Reputation: 593
How to prevent data.frame function from sorting out my data, I used match() to prevent sorting in my initial code, but when I moved to ggplot, with the use of data.frame, it seems it sorts out the data, but I want ot keep the data as is, so they can the same way in the plot.
Data are in this link
My code with help from some great coders on this community, the first part keep the data sorted the way I want:
library(dplyr, warn.conflicts = FALSE)
library(tidyverse, warn.conflicts = FALSE)
library(stringr, warn.conflicts = FALSE)
library(matrixStats, warn.conflicts = FALSE)
library(pheatmap, warn.conflicts = FALSE)
library(heatmaps, warn.conflicts = FALSE)

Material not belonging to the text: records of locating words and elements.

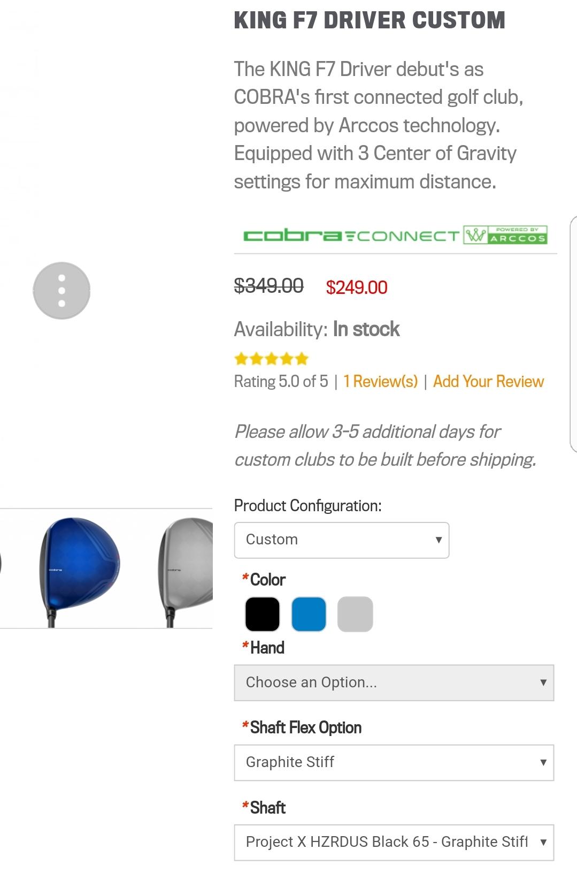The image size is (577, 872).
Task: Click the five-star rating icons
Action: (x=272, y=359)
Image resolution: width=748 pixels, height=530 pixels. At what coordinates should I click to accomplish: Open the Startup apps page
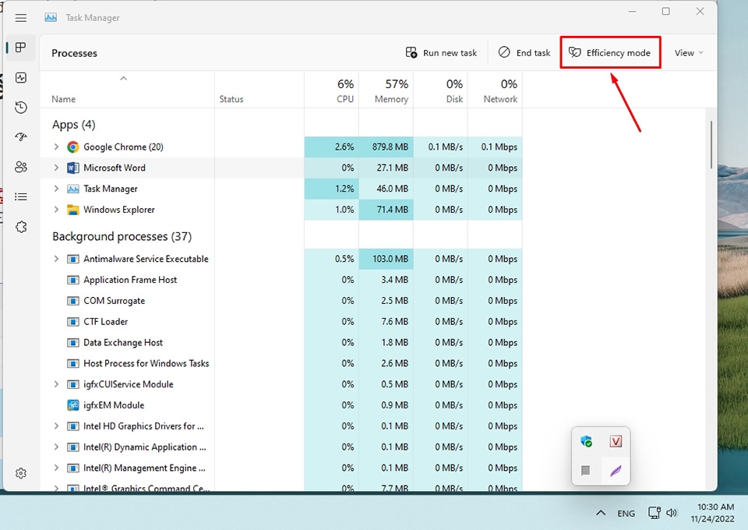pyautogui.click(x=21, y=137)
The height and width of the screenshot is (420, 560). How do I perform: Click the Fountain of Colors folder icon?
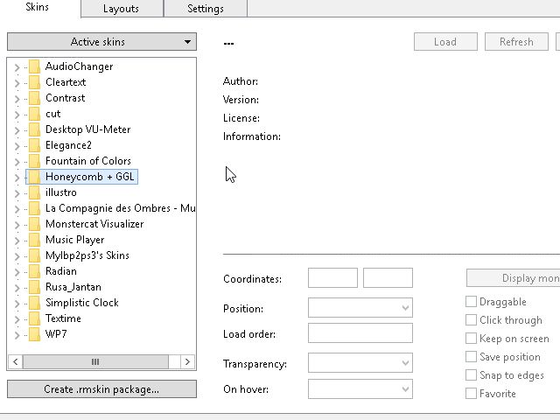(34, 161)
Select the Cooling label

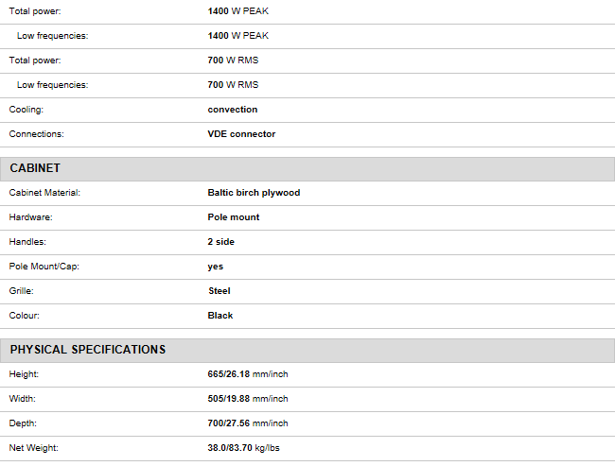pos(26,110)
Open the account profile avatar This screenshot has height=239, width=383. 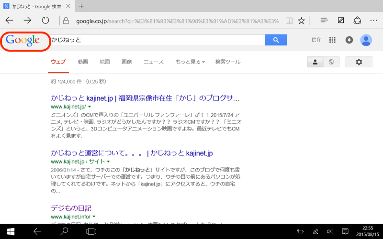pyautogui.click(x=366, y=40)
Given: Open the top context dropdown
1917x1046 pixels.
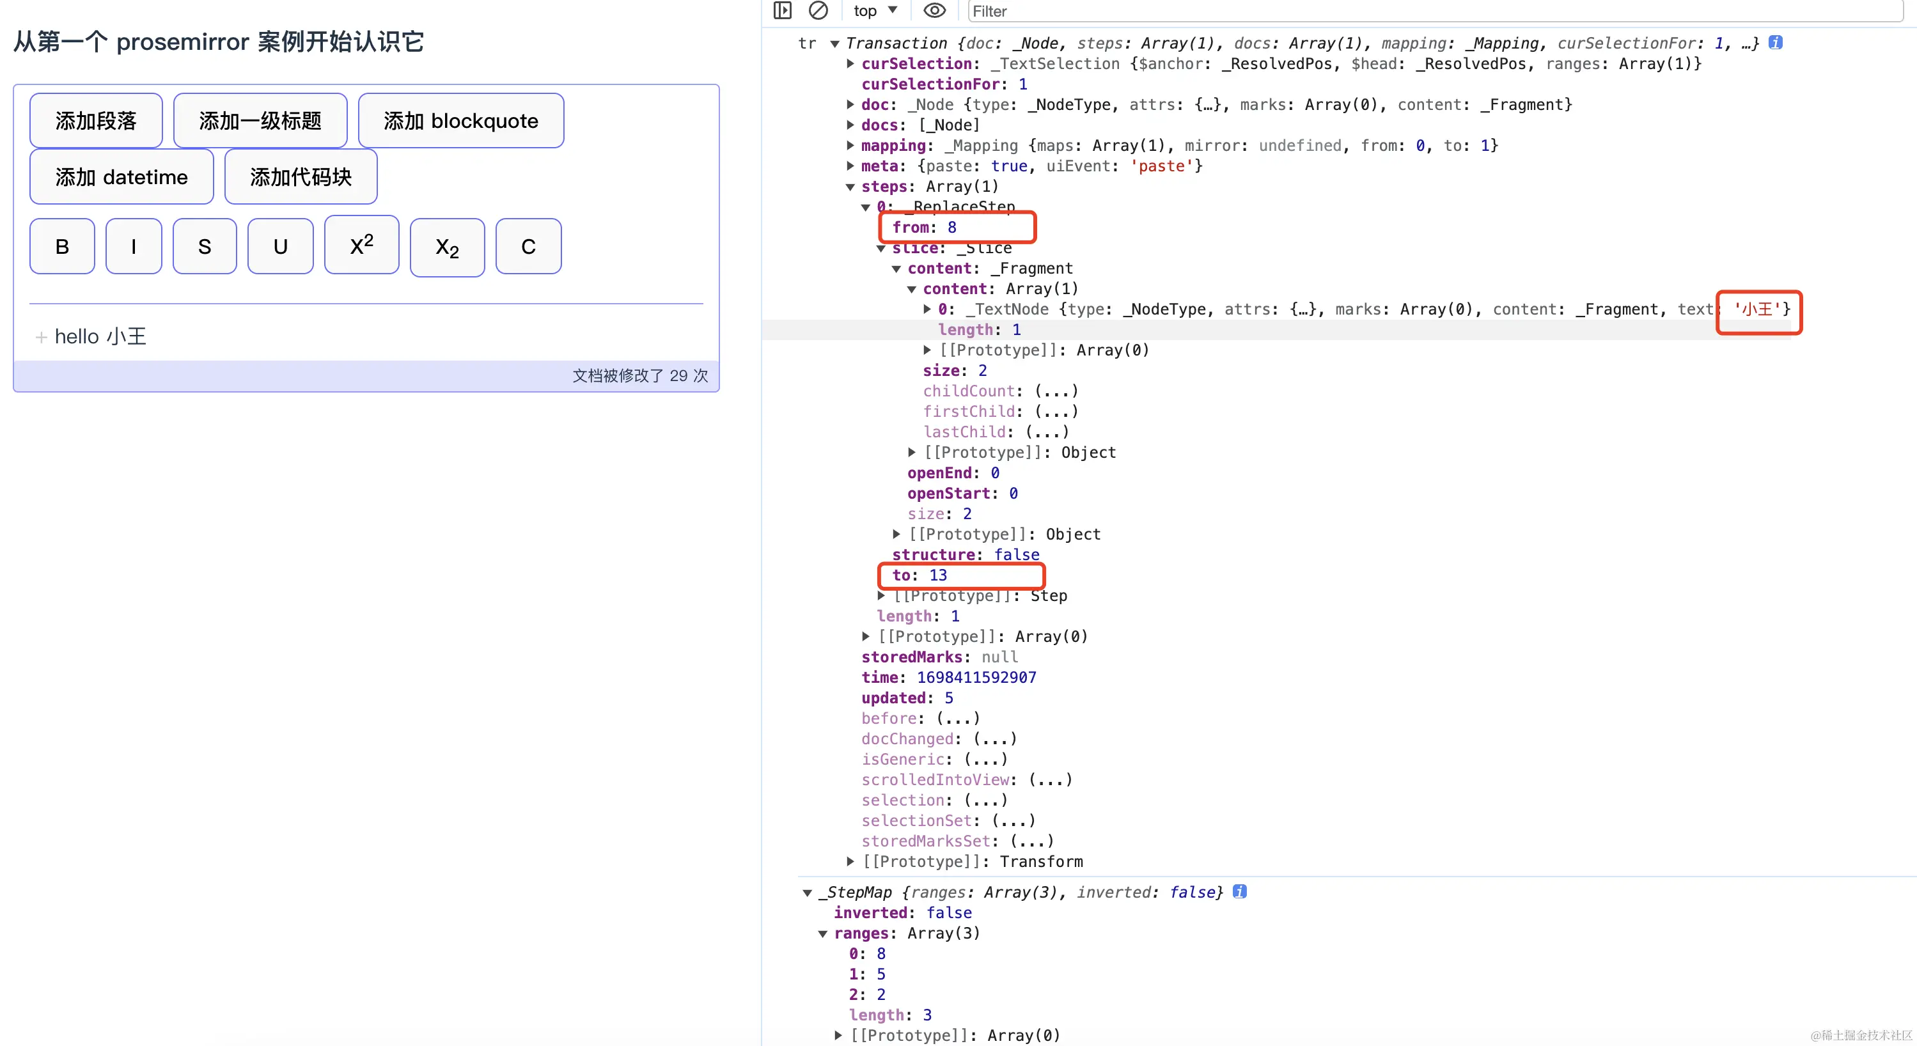Looking at the screenshot, I should click(x=875, y=10).

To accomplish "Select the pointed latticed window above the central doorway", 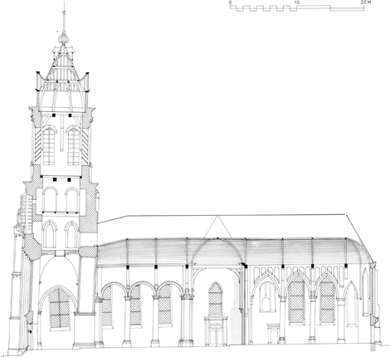I will 216,299.
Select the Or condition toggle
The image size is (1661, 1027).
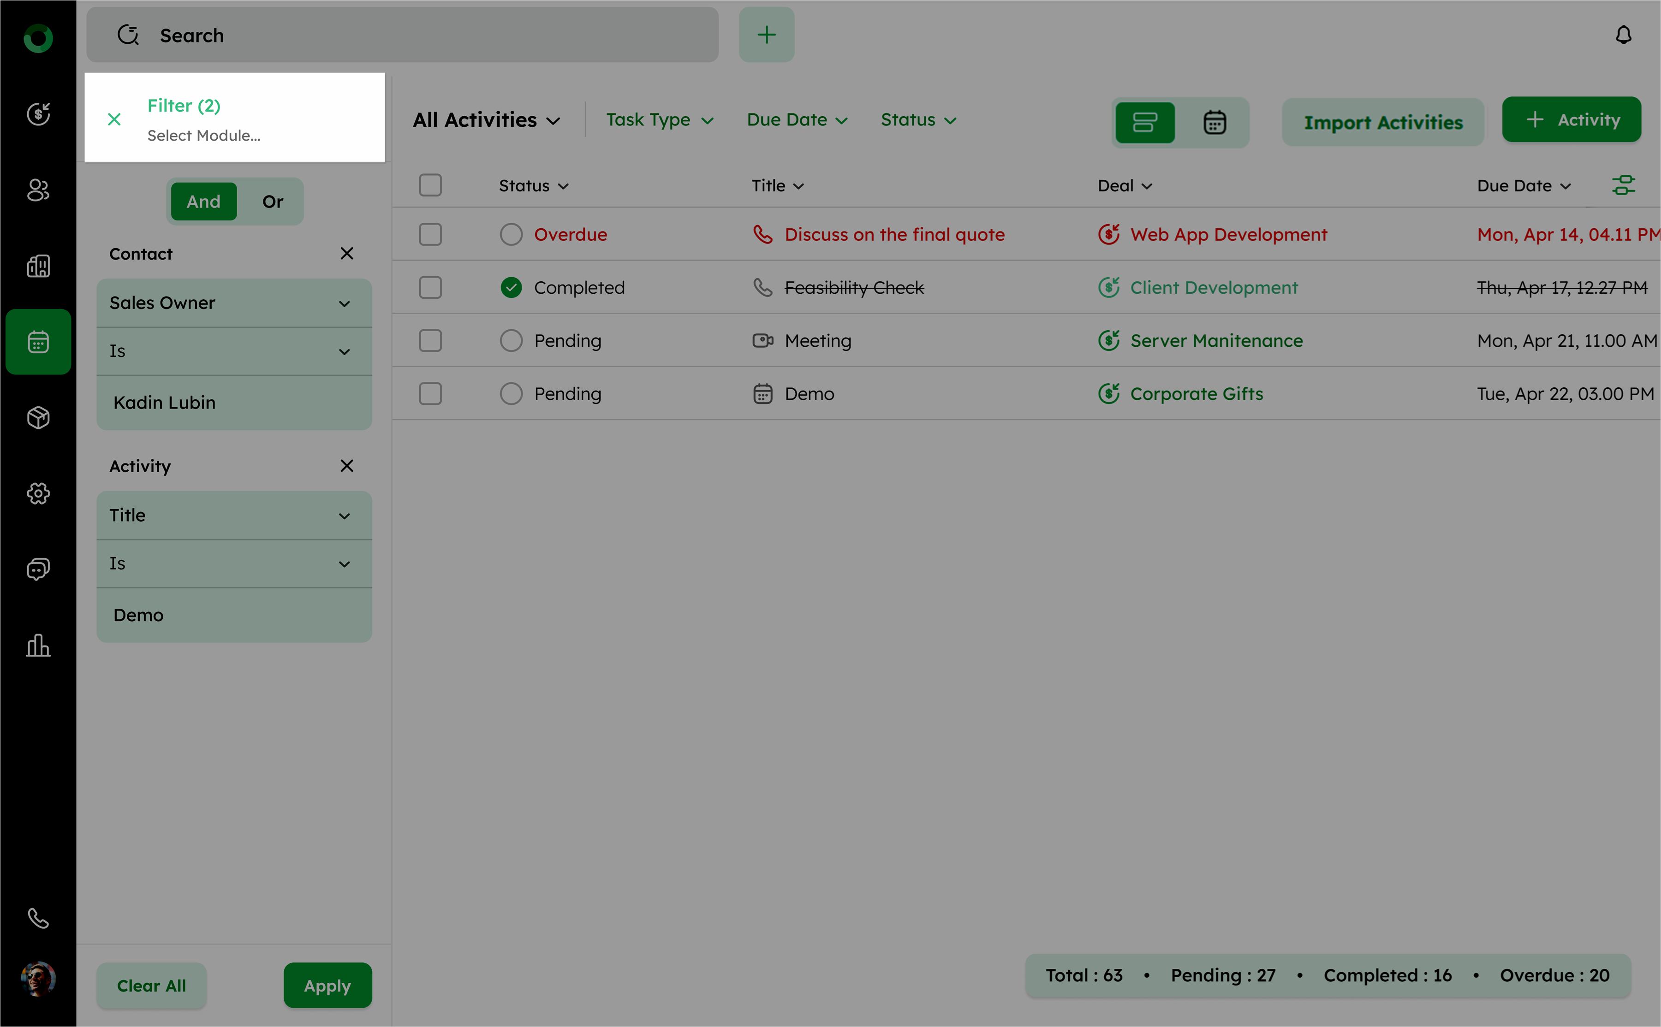point(272,202)
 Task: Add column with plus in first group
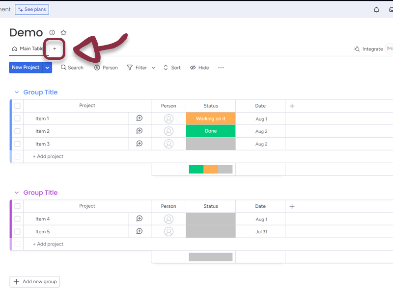tap(292, 106)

library(ggplot2, warn.conflicts = FALSE)
dfc <- read.csv(url("https://github.com/learnseq/learning/raw/main/GSE133399_Fig2_FPKM.csv"))
values <- c('S100a10', 'Esm1', 'Itgb1', 'Anxa2', 'Hist1h1b',
'Il2rb', 'Lgals1', 'Mki67', 'Rora', 'S100a4',
'S100a6', 'Adam8', 'Areg', 'Bcl2l1', 'Calca',
'Capg', 'Ccr2', 'Cd44', 'Csda', 'Ehd1',
'Id2', 'Il10', 'Il1rl1', 'Il2ra', 'Lmna',
'Maf', 'Penk', 'Podnl1', 'Tiam1', 'Vim',
'Ern1', 'Furin', 'Ifng', 'Igfbp7', 'Il13',
'Il4', 'Il5', 'Nrp1', 'Ptprs', 'Rbpj',
'Spry1', 'Tnfsf11', 'Vdr', 'Xcl1', 'Bmpr2',
'Csf1', 'Dst', 'Foxp3', 'Itgav', 'Itgb8',
'Lamc1', 'Myo1e', 'Pmaip1', 'Prdm1', 'Ptpn5',
'Ramp1', 'Sdc4')
dfg <- dfc[match(rev(values), dfc$tracking_id), ]
dfg$CD44low_rep <- rowMeans(dfg[,c('CD44low_rep1', 'CD44low_rep2')], na.rm=TRUE)
dfg$CD44hi_CD69low_rep <- rowMeans(dfg[,c('CD44hi_CD69low_rep1', 'CD44hi_CD69low_rep2')], na.rm=TRUE)
dfg$CD44hi_CD69hi_CD103low_rep <- rowMeans(dfg[,c('CD44hi_CD69hi_CD103low_rep1', 'CD44hi_CD69hi_CD103low_rep2')], na.rm=TRUE)
dfg$CD44hi_CD69hi_CD103hi_rep <- rowMeans(dfg[,c('CD44hi_CD69hi_CD103hi_rep1', 'CD44hi_CD69hi_CD103hi_rep2')], na.rm=TRUE)
rownameshm <-paste(dfg[,1])
colnameshm <- paste(dQuote(colnames(dfg[0, 10:13])), collapse = ", ")
dfg$Mean <- rowMeans(dfg[,10:13])
dfg$sd <- rowSds(as.matrix(dfg[,10:13]))
zScore <- function(p){
for(n in 10:13){
p[[n]]=(as.numeric(p[[n]])-as.numeric(p[[14]]))/as.numeric(p[[15]])
}
return(p)
}
Matrix_zScore <- t(apply(dfg,1,zScore))
Matrix_zScore_temp <- mapply(Matrix_zScore[,10:13], FUN=as.numeric)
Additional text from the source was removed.